■ Your goal ■
Find the line containing "Given: Click the Sector Risk factor box", then print it and each following line through the end of the records, exactly and with nothing added; leave out any pictures.

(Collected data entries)
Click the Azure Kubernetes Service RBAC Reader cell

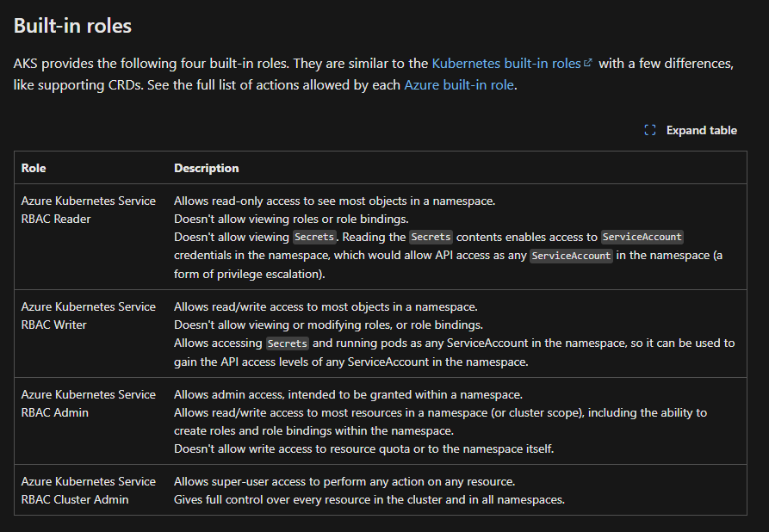click(88, 209)
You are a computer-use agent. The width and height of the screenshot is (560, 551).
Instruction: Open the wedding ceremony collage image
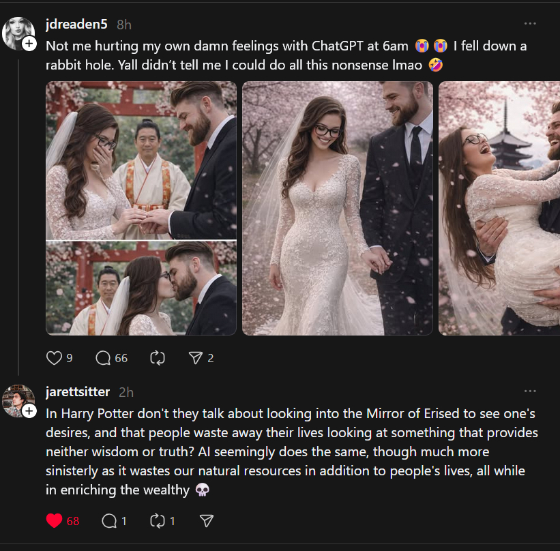click(141, 208)
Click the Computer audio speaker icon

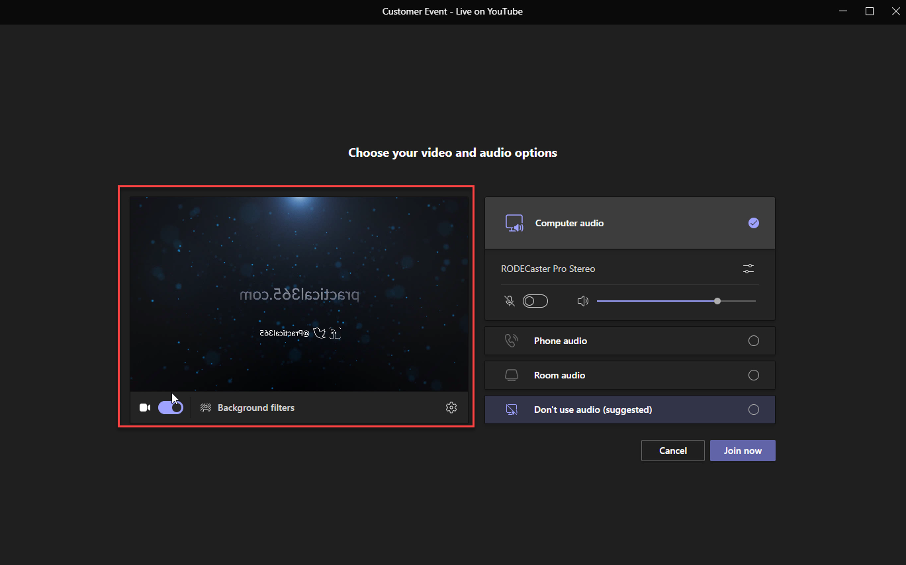pyautogui.click(x=514, y=223)
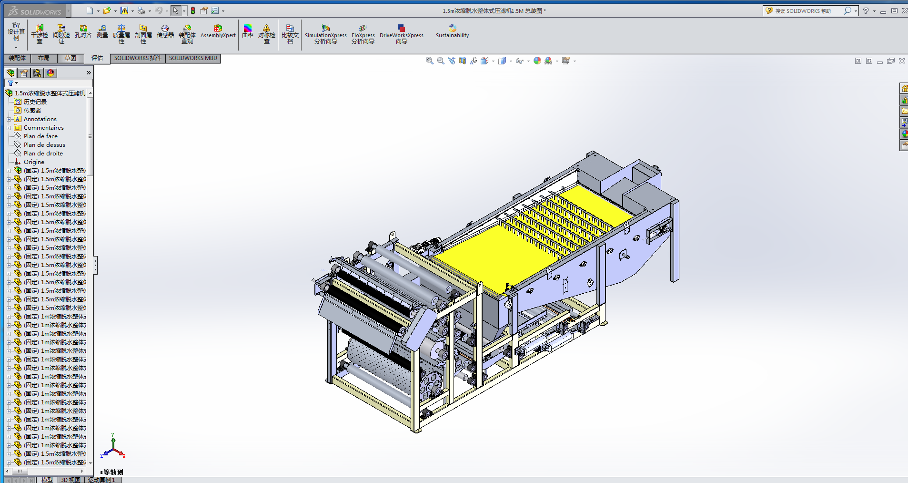Open the edit appearance color sphere
Screen dimensions: 908x483
[x=537, y=61]
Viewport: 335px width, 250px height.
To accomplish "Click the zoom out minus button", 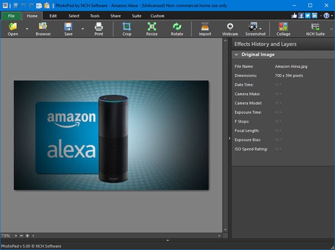I will click(x=16, y=236).
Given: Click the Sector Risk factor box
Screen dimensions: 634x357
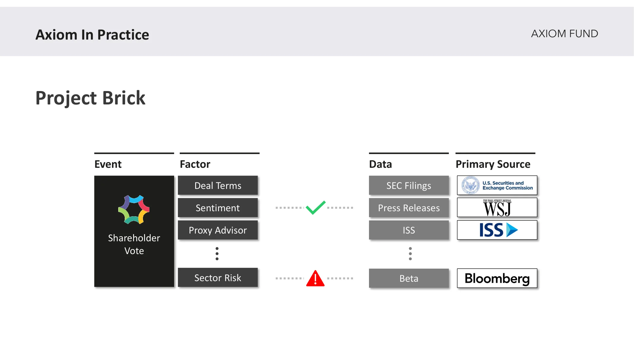Looking at the screenshot, I should [218, 278].
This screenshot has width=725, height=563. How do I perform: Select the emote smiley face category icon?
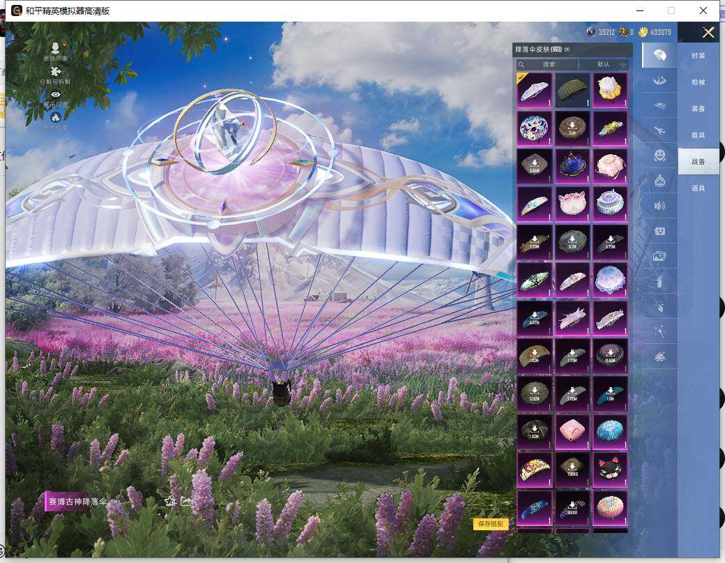click(659, 156)
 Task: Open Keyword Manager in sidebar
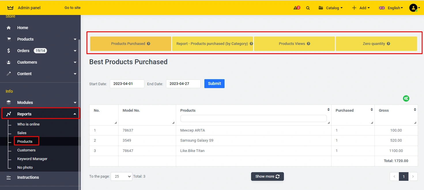pyautogui.click(x=32, y=159)
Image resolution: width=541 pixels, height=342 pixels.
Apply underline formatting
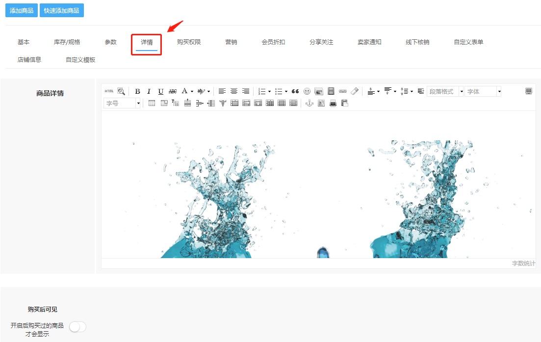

■ Final answer ■
Given: Click the Sector Risk factor box
Screen dimensions: 634x357
Looking at the screenshot, I should [218, 278].
This screenshot has width=725, height=563. How do I perform: Select the emote smiley face category icon?
click(659, 156)
 Task: Open Keyword Manager in sidebar
pyautogui.click(x=32, y=159)
Image resolution: width=541 pixels, height=342 pixels.
Apply underline formatting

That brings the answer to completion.